Stored data entries
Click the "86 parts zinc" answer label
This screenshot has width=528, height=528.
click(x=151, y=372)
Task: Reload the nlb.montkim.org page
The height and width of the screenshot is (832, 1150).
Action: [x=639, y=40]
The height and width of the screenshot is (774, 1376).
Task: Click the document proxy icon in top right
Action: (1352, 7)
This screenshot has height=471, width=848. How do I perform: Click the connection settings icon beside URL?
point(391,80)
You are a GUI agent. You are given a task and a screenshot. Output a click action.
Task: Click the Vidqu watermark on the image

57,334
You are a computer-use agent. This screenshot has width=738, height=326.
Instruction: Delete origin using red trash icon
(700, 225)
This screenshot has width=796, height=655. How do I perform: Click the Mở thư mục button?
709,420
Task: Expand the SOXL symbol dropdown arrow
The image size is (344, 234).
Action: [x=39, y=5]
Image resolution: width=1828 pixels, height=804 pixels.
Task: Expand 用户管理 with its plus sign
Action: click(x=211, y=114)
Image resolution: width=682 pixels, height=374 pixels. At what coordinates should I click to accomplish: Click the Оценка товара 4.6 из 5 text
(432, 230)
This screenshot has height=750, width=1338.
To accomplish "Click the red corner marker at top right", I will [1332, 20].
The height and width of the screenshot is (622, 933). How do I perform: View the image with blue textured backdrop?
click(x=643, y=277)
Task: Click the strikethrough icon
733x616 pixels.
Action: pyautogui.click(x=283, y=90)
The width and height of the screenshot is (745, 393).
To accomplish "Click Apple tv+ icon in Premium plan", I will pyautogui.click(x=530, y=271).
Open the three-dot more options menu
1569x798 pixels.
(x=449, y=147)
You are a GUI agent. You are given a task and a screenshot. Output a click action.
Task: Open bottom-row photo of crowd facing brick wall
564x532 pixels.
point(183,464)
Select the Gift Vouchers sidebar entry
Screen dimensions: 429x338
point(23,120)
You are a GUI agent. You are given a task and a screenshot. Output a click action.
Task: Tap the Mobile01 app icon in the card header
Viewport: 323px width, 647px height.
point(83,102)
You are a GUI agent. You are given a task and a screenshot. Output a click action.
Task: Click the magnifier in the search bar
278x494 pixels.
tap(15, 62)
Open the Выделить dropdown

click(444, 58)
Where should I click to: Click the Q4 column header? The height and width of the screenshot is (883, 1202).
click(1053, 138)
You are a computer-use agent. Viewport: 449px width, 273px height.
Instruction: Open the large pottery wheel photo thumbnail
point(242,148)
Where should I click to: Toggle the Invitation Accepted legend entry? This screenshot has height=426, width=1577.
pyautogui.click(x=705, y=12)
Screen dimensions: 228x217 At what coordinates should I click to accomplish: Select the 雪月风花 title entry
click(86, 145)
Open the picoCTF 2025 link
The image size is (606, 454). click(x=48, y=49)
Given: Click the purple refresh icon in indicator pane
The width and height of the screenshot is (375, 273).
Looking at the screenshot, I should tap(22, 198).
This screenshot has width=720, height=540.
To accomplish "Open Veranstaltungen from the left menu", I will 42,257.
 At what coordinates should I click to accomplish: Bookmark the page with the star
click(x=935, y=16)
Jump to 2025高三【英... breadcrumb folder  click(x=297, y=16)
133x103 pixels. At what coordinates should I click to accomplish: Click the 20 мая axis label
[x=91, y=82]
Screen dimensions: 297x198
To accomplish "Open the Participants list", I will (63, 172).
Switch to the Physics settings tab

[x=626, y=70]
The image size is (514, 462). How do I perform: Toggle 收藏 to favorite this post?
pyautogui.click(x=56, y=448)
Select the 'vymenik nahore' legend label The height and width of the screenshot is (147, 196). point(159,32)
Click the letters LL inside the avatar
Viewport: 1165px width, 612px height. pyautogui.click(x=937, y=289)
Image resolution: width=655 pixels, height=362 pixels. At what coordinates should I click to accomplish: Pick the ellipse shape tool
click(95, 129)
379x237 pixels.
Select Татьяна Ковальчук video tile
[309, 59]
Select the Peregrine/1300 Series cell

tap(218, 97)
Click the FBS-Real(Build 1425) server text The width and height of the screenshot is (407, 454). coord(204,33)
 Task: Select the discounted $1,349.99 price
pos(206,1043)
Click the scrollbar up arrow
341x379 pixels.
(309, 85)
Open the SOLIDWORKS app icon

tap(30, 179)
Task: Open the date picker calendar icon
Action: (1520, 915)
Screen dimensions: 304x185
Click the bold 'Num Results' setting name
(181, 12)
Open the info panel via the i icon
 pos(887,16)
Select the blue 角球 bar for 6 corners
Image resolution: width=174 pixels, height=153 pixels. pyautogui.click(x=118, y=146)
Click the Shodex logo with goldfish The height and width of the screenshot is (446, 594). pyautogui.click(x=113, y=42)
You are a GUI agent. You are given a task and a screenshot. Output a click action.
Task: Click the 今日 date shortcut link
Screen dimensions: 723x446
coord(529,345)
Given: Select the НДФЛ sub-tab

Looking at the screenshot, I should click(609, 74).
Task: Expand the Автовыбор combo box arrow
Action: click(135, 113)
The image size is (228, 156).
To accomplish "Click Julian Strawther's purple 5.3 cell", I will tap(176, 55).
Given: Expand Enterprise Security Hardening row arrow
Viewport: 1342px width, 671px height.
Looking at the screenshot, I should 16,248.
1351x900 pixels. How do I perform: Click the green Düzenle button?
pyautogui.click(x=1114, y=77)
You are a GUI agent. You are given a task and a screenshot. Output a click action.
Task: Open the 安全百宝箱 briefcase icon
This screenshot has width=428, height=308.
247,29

**Task objective:** The complete data is to be transcribed verbatim.

**Output for this task:**
Click the "86 parts zinc" answer label
This screenshot has width=528, height=528.
click(x=151, y=372)
Task: Reload the nlb.montkim.org page
The height and width of the screenshot is (832, 1150).
Action: [x=639, y=40]
The height and width of the screenshot is (774, 1376).
Task: Click the document proxy icon in top right
Action: (1352, 7)
This screenshot has height=471, width=848. How do I perform: Click the connection settings icon beside URL?
point(391,80)
You are a GUI agent. You are given a task and a screenshot. Output a click action.
Task: Click the Vidqu watermark on the image

57,334
You are a computer-use agent. This screenshot has width=738, height=326.
Instruction: Delete origin using red trash icon
(700, 225)
This screenshot has width=796, height=655. How do I perform: Click the Mở thư mục button?
709,420
Task: Expand the SOXL symbol dropdown arrow
The image size is (344, 234).
Action: [x=39, y=5]
Image resolution: width=1828 pixels, height=804 pixels.
Task: Expand 用户管理 with its plus sign
Action: click(x=211, y=114)
Image resolution: width=682 pixels, height=374 pixels. At what coordinates should I click to accomplish: Click the Оценка товара 4.6 из 5 text
(432, 230)
This screenshot has height=750, width=1338.
To accomplish "Click the red corner marker at top right", I will [1332, 20].
The height and width of the screenshot is (622, 933). How do I perform: View the image with blue textured backdrop?
click(x=643, y=277)
Task: Click the strikethrough icon
733x616 pixels.
Action: pyautogui.click(x=283, y=90)
The width and height of the screenshot is (745, 393).
To accomplish "Click Apple tv+ icon in Premium plan", I will pyautogui.click(x=530, y=271).
Open the three-dot more options menu
1569x798 pixels.
(x=449, y=147)
You are a GUI agent. You are given a task and a screenshot. Output a click action.
Task: Open bottom-row photo of crowd facing brick wall
564x532 pixels.
point(183,464)
Select the Gift Vouchers sidebar entry
Screen dimensions: 429x338
point(23,120)
You are a GUI agent. You are given a task and a screenshot. Output a click action.
Task: Tap the Mobile01 app icon in the card header
Viewport: 323px width, 647px height.
point(83,102)
You are a GUI agent. You are given a task and a screenshot. Output a click action.
Task: Click the magnifier in the search bar
278x494 pixels.
tap(15, 62)
Open the Выделить dropdown

click(444, 58)
Where should I click to: Click the Q4 column header? The height and width of the screenshot is (883, 1202).
click(1053, 138)
You are a computer-use agent. Viewport: 449px width, 273px height.
Instruction: Open the large pottery wheel photo thumbnail
point(242,148)
Where should I click to: Toggle the Invitation Accepted legend entry? This screenshot has height=426, width=1577.
pyautogui.click(x=705, y=12)
Screen dimensions: 228x217 At what coordinates should I click to accomplish: Select the 雪月风花 title entry
click(86, 145)
Open the picoCTF 2025 link
The image size is (606, 454). click(x=48, y=49)
Given: Click the purple refresh icon in indicator pane
The width and height of the screenshot is (375, 273).
Looking at the screenshot, I should tap(22, 198).
This screenshot has width=720, height=540.
To accomplish "Open Veranstaltungen from the left menu", I will 42,257.
 At what coordinates should I click to accomplish: Bookmark the page with the star
click(x=935, y=16)
Jump to 2025高三【英... breadcrumb folder  click(x=297, y=16)
133x103 pixels. At what coordinates should I click to accomplish: Click the 20 мая axis label
[x=91, y=82]
Screen dimensions: 297x198
To accomplish "Open the Participants list", I will (63, 172).
Switch to the Physics settings tab

[x=626, y=70]
The image size is (514, 462). How do I perform: Toggle 收藏 to favorite this post?
pyautogui.click(x=56, y=448)
Select the 'vymenik nahore' legend label The height and width of the screenshot is (147, 196). point(159,32)
Click the letters LL inside the avatar
Viewport: 1165px width, 612px height. pyautogui.click(x=937, y=289)
Image resolution: width=655 pixels, height=362 pixels. At what coordinates should I click to accomplish: Pick the ellipse shape tool
click(95, 129)
379x237 pixels.
Select Татьяна Ковальчук video tile
[309, 59]
Select the Peregrine/1300 Series cell

tap(218, 97)
Click the FBS-Real(Build 1425) server text The width and height of the screenshot is (407, 454). coord(204,33)
 Task: Select the discounted $1,349.99 price
pos(206,1043)
Click the scrollbar up arrow
341x379 pixels.
(309, 85)
Open the SOLIDWORKS app icon

tap(30, 179)
Task: Open the date picker calendar icon
Action: (1520, 915)
Screen dimensions: 304x185
Click the bold 'Num Results' setting name
(181, 12)
Open the info panel via the i icon
 pos(887,16)
Select the blue 角球 bar for 6 corners
Image resolution: width=174 pixels, height=153 pixels. pyautogui.click(x=118, y=146)
Click the Shodex logo with goldfish The height and width of the screenshot is (446, 594). pyautogui.click(x=113, y=42)
You are a GUI agent. You are given a task and a screenshot. Output a click action.
Task: Click the 今日 date shortcut link
Screen dimensions: 723x446
coord(529,345)
Given: Select the НДФЛ sub-tab

Looking at the screenshot, I should click(609, 74).
Task: Expand the Автовыбор combo box arrow
Action: click(135, 113)
The image size is (228, 156).
To accomplish "Click Julian Strawther's purple 5.3 cell", I will tap(176, 55).
Given: Expand Enterprise Security Hardening row arrow
Viewport: 1342px width, 671px height.
Looking at the screenshot, I should 16,248.
1351x900 pixels. How do I perform: Click the green Düzenle button?
pyautogui.click(x=1114, y=77)
You are a GUI agent. You are given a task and a screenshot. Output a click action.
Task: Open the 安全百宝箱 briefcase icon
This screenshot has width=428, height=308.
247,29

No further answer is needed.